* _Exercise requirements_:
When a line below contains the string "computer", show that line.

Stored data:
• • • • • • •

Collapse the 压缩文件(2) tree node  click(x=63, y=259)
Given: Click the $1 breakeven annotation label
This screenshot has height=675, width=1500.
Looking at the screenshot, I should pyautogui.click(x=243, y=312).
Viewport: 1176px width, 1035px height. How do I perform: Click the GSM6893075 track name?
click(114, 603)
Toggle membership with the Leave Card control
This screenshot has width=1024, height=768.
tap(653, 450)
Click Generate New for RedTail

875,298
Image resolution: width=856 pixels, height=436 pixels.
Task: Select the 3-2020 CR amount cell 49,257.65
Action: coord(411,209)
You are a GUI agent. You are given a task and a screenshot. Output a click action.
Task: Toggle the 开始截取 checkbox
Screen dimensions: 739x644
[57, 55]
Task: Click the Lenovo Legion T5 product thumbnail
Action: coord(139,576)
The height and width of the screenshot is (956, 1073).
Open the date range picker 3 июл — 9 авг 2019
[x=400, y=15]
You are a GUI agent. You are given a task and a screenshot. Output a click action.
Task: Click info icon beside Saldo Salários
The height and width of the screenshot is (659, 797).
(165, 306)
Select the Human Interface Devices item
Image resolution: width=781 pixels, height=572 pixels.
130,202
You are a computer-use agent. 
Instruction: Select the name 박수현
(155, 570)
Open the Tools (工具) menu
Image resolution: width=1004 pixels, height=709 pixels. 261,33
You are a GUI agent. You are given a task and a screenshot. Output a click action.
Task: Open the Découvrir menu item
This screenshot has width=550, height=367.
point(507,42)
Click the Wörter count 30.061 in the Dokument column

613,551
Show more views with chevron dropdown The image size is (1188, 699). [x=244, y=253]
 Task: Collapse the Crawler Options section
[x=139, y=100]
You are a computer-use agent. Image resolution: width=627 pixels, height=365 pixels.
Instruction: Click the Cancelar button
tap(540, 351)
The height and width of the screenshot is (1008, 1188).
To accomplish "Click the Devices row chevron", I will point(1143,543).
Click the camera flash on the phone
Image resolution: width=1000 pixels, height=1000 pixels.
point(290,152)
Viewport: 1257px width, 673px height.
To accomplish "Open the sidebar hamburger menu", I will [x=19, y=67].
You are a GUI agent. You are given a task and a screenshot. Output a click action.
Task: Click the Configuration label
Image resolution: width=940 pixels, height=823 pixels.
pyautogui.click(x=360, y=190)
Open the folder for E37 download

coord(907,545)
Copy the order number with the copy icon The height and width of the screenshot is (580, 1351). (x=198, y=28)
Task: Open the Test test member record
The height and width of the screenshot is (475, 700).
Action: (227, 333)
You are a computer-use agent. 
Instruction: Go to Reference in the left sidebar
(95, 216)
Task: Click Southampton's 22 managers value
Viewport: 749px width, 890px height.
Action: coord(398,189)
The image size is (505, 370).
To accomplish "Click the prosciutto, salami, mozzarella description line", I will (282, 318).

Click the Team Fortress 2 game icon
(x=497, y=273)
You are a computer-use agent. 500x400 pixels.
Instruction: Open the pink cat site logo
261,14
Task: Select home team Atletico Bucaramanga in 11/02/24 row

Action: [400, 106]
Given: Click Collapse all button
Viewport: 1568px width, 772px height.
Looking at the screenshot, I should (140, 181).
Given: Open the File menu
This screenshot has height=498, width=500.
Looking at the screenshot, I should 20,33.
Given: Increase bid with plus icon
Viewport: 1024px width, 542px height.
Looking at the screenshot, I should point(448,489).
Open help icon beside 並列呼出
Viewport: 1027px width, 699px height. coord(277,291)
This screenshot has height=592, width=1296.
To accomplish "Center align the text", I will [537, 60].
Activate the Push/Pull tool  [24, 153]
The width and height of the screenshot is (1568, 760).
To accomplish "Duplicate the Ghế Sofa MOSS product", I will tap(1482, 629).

• • • • • • •

* _Solved exercise_:
You are a computer-use agent. 
You are a computer-use agent. Image resolution: width=627 pixels, height=365 pixels.
You are a computer-use agent. 
You are a computer-use agent. 500x400 pixels.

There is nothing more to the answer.